# [Your assignment]
Restate every line of the data word for word, except for the images.

# [Supplied entries]
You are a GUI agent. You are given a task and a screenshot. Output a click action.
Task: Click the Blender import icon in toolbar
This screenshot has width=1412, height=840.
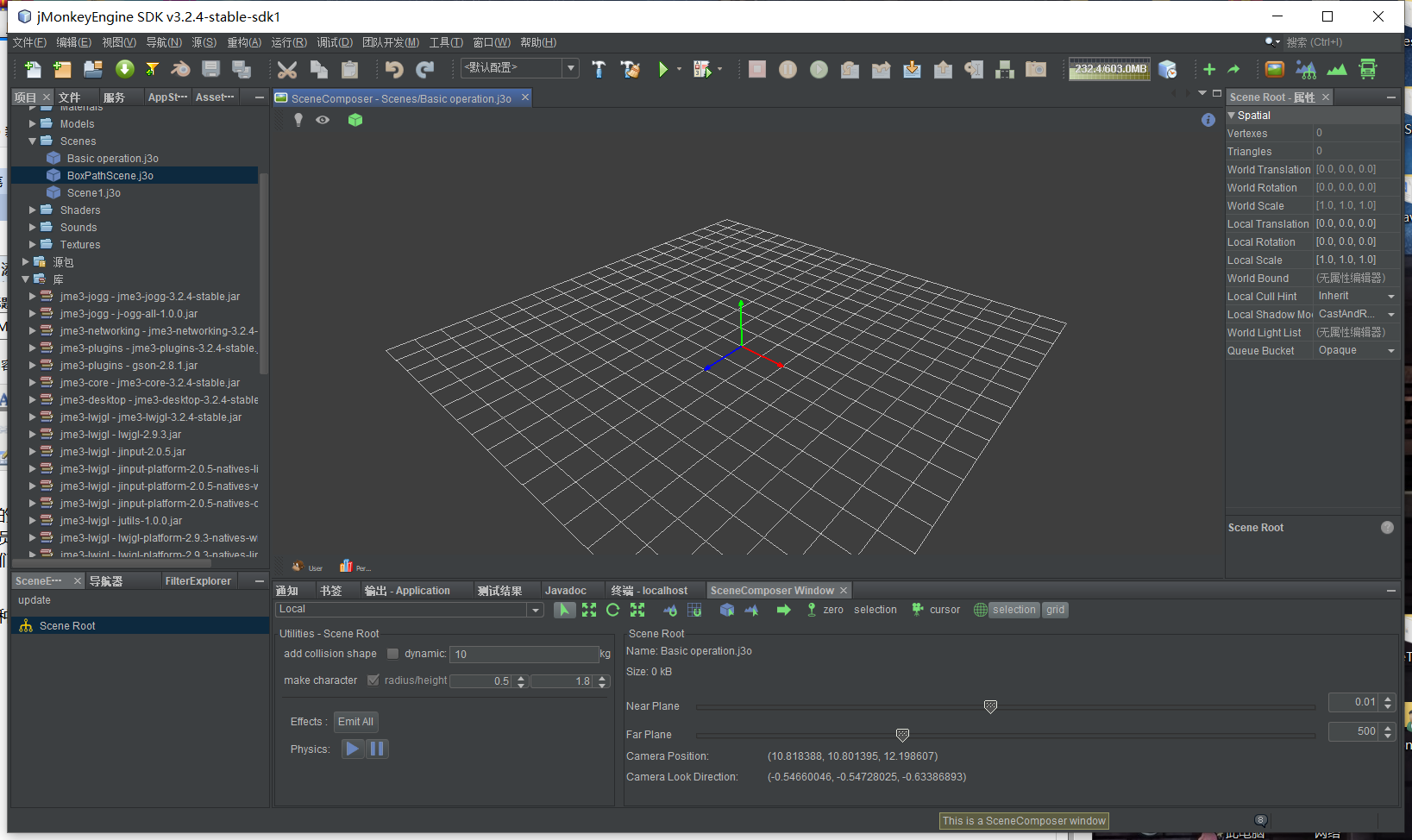pos(180,70)
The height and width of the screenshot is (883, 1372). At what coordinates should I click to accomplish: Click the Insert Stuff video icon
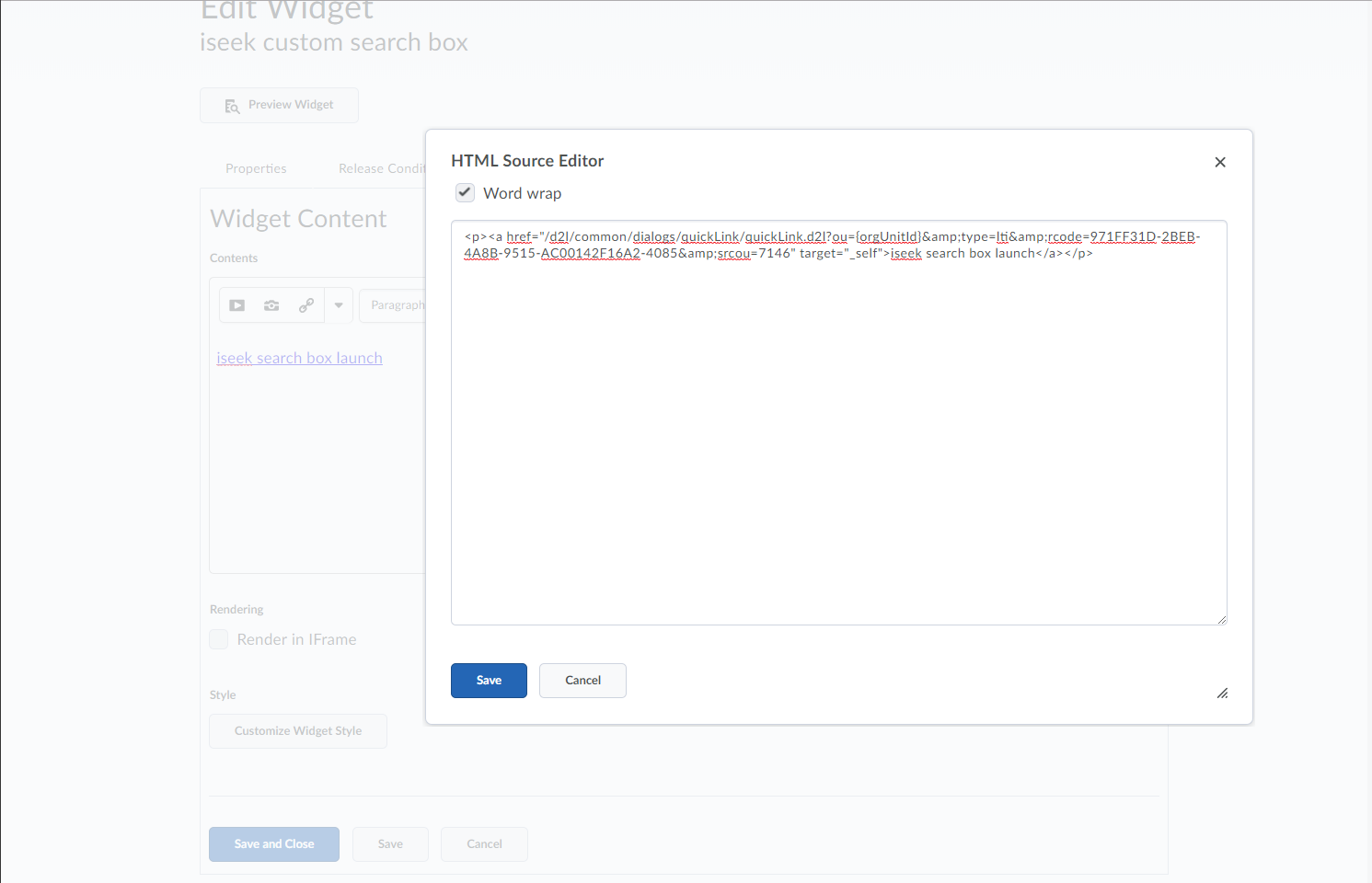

# [Result]
You are a GUI agent. You are given a task and a screenshot. Output a click action.
Task: Click the Blender import icon in toolbar
This screenshot has width=1412, height=840.
pos(180,70)
The height and width of the screenshot is (883, 1372). At what coordinates should I click to accomplish: Click the Insert Stuff video icon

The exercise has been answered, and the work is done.